WHAT THE EXERCISE ASKS :: Return exactly the lines of the records below, starting at the line that contains "Where should I click to: Click" and ending at the line that contains "Given: Click the 'age'", with both of those lines kept.

RECORDS PROVIDED ::

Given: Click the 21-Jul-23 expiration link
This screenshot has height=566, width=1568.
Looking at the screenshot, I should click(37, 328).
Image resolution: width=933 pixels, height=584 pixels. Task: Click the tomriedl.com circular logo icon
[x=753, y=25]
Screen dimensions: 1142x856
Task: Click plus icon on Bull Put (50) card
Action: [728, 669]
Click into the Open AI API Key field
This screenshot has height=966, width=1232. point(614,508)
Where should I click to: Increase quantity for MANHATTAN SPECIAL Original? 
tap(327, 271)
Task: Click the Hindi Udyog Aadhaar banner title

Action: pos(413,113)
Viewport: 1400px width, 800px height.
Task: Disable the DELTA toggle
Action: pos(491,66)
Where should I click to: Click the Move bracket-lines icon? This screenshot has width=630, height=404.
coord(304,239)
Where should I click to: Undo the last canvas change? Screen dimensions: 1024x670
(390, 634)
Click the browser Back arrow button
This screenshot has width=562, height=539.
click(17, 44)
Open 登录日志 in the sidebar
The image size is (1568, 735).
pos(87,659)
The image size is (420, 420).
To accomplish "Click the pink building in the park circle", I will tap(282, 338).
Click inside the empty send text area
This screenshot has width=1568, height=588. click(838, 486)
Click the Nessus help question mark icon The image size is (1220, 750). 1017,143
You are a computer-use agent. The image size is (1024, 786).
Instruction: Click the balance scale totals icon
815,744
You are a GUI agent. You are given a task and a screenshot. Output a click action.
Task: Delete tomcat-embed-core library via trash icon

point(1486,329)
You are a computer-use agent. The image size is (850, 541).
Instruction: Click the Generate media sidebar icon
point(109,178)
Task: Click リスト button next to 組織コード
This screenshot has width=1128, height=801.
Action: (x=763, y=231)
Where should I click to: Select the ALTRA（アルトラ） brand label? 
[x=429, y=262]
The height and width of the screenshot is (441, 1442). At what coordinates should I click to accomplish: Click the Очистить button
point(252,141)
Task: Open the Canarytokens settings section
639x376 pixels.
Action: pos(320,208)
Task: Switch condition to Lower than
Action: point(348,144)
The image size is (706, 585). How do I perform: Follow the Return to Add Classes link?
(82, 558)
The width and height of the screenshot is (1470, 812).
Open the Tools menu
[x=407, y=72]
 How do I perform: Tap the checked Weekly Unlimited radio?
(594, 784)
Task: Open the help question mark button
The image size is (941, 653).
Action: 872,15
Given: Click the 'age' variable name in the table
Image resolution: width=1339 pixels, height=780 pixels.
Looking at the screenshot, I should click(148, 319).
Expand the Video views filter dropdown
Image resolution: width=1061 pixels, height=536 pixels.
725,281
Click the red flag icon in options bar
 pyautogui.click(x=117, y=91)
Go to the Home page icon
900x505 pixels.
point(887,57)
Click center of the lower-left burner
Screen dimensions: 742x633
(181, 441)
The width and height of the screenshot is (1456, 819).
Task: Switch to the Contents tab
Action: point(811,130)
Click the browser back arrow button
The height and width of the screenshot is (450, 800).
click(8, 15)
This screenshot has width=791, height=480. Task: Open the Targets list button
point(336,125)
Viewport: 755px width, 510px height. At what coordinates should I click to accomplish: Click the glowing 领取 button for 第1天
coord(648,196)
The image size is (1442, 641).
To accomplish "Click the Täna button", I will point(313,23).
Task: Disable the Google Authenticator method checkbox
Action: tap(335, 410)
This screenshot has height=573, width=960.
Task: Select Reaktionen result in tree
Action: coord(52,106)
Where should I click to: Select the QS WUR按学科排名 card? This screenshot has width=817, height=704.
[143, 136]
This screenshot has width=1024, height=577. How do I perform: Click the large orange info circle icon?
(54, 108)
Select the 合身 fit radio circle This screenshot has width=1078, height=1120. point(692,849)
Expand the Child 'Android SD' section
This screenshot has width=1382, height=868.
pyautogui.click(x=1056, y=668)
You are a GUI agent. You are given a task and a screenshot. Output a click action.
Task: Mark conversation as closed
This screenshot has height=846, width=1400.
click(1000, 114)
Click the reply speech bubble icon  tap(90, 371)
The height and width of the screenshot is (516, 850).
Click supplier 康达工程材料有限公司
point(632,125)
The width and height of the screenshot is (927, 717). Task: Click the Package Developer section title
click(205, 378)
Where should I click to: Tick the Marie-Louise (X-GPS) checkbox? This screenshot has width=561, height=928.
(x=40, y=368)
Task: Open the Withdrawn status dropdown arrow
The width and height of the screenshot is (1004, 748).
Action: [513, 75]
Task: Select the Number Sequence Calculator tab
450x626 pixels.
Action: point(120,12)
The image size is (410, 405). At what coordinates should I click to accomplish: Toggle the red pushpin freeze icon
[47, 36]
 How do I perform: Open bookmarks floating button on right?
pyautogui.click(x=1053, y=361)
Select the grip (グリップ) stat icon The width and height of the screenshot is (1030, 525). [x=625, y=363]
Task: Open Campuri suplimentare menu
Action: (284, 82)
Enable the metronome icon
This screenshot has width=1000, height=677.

SOLUTION TO THIS EXERCISE ::
Where should I click to: Click the Move bracket-lines icon? This screenshot has width=630, height=404.
coord(304,239)
Where should I click to: Undo the last canvas change? Screen dimensions: 1024x670
(390, 634)
Click the browser Back arrow button
This screenshot has width=562, height=539.
click(17, 44)
Open 登录日志 in the sidebar
The image size is (1568, 735).
pos(87,659)
The image size is (420, 420).
To accomplish "Click the pink building in the park circle", I will tap(282, 338).
Click inside the empty send text area
This screenshot has width=1568, height=588. click(838, 486)
Click the Nessus help question mark icon The image size is (1220, 750). 1017,143
You are a computer-use agent. The image size is (1024, 786).
Instruction: Click the balance scale totals icon
815,744
You are a GUI agent. You are given a task and a screenshot. Output a click action.
Task: Delete tomcat-embed-core library via trash icon

point(1486,329)
You are a computer-use agent. The image size is (850, 541).
Instruction: Click the Generate media sidebar icon
point(109,178)
Task: Click リスト button next to 組織コード
This screenshot has width=1128, height=801.
Action: (x=763, y=231)
Where should I click to: Select the ALTRA（アルトラ） brand label? 
[x=429, y=262]
The height and width of the screenshot is (441, 1442). At what coordinates should I click to accomplish: Click the Очистить button
point(252,141)
Task: Open the Canarytokens settings section
639x376 pixels.
Action: pos(320,208)
Task: Switch condition to Lower than
Action: point(348,144)
The image size is (706, 585). How do I perform: Follow the Return to Add Classes link?
(82, 558)
The width and height of the screenshot is (1470, 812).
Open the Tools menu
[x=407, y=72]
 How do I perform: Tap the checked Weekly Unlimited radio?
(594, 784)
Task: Open the help question mark button
The image size is (941, 653).
Action: 872,15
Given: Click the 'age' variable name in the table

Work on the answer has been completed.